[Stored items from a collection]
* * * *

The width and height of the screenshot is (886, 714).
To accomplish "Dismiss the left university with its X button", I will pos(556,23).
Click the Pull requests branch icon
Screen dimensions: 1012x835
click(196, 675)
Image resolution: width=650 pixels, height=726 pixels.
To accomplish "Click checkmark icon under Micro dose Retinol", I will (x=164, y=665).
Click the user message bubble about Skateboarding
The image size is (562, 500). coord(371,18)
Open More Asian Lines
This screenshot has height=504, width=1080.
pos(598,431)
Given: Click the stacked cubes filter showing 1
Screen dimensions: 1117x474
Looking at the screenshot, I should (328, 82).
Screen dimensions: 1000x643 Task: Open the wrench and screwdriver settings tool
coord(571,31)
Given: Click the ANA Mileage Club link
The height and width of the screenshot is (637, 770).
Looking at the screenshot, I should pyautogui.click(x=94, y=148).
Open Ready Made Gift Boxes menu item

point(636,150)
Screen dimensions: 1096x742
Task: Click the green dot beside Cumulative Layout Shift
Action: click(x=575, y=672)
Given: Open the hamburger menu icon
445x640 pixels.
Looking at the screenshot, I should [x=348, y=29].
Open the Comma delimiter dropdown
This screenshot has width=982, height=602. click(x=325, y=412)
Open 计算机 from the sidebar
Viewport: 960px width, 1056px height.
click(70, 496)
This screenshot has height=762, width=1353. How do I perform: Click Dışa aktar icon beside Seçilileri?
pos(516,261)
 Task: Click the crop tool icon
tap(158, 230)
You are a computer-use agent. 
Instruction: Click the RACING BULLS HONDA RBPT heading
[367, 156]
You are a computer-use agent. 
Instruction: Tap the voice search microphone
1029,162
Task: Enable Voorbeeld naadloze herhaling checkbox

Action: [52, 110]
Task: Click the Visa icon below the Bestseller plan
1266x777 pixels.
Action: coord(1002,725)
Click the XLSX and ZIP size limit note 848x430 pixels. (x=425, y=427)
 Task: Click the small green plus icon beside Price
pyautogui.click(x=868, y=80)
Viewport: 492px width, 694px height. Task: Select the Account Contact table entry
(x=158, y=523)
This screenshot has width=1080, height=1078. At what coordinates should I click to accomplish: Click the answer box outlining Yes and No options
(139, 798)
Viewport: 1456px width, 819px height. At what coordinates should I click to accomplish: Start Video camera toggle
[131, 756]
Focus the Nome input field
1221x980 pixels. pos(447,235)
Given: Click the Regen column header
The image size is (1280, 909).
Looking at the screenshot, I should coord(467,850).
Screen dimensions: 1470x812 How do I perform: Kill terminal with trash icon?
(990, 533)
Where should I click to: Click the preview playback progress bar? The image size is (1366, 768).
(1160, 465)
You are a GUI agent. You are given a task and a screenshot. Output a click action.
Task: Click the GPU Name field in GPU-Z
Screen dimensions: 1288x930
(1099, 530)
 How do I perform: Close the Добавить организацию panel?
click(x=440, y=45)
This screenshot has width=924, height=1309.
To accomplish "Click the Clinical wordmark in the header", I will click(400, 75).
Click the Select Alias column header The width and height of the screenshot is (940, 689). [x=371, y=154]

* * * *

[DIRECTION] Pull out each line of the entries above that contains the string "green". Uppercase and lowercase letters count as different.

[WRITTEN ANSWER]
Task: Click the green dot beside Cumulative Layout Shift
 Task: Click the small green plus icon beside Price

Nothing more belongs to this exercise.